[Dataset records]
··········

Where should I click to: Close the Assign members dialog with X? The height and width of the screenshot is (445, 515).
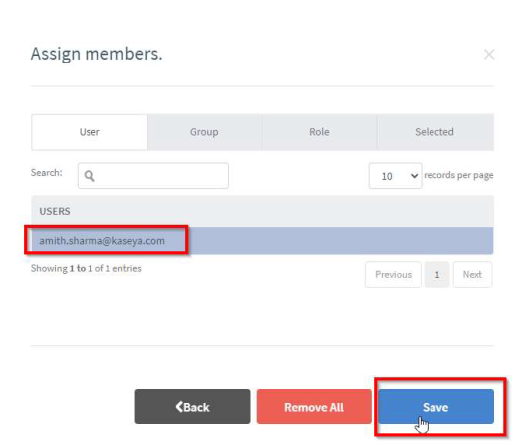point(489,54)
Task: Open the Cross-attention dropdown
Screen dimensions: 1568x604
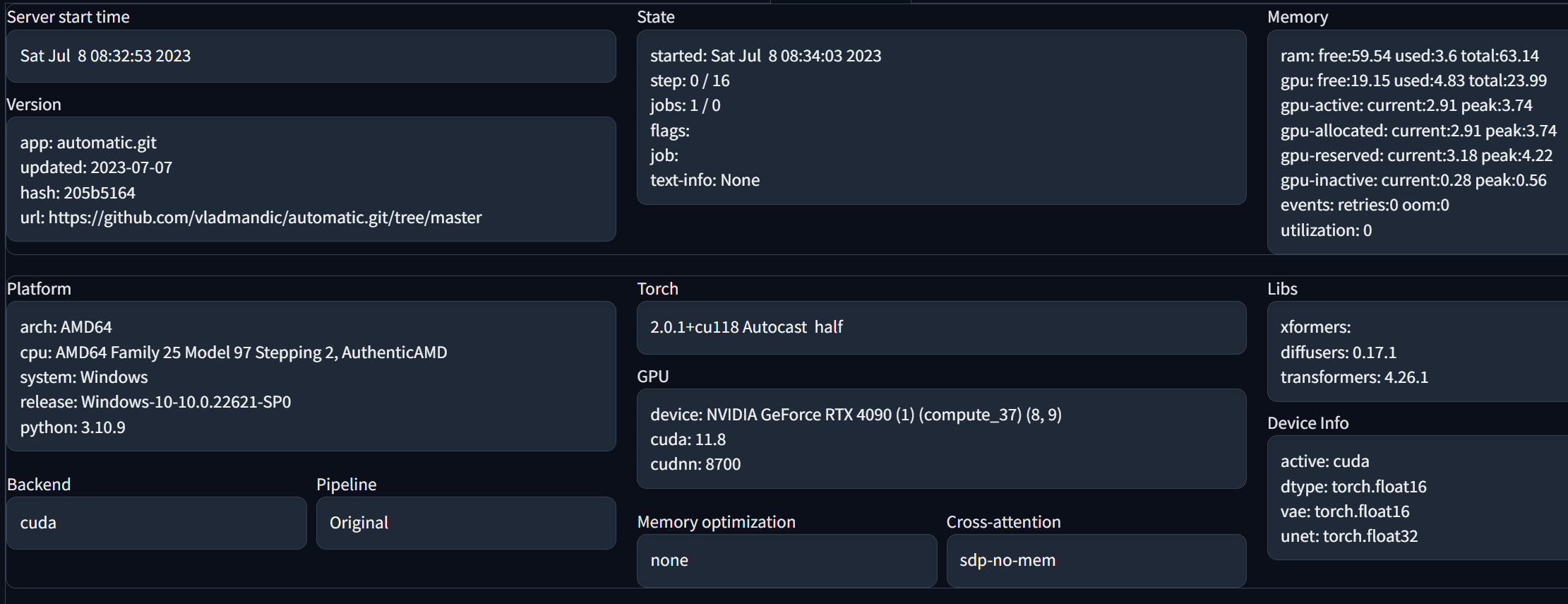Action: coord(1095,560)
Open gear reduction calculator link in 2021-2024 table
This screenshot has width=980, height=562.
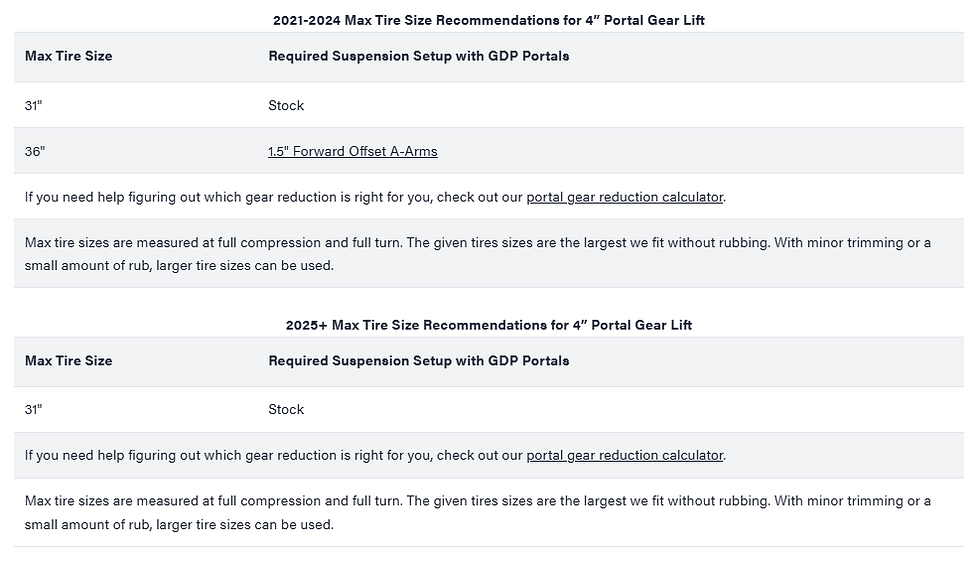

··········

Task to carry out: Because the copy must hold no pictures, return only the lines that run from the line containing "Screen dimensions: 1568x604" to the end of the data above, each exactly as it stands.

Exercise response:
Screen dimensions: 1568x604
Action: coord(1095,560)
Open gear reduction calculator link in 2021-2024 table
This screenshot has width=980, height=562.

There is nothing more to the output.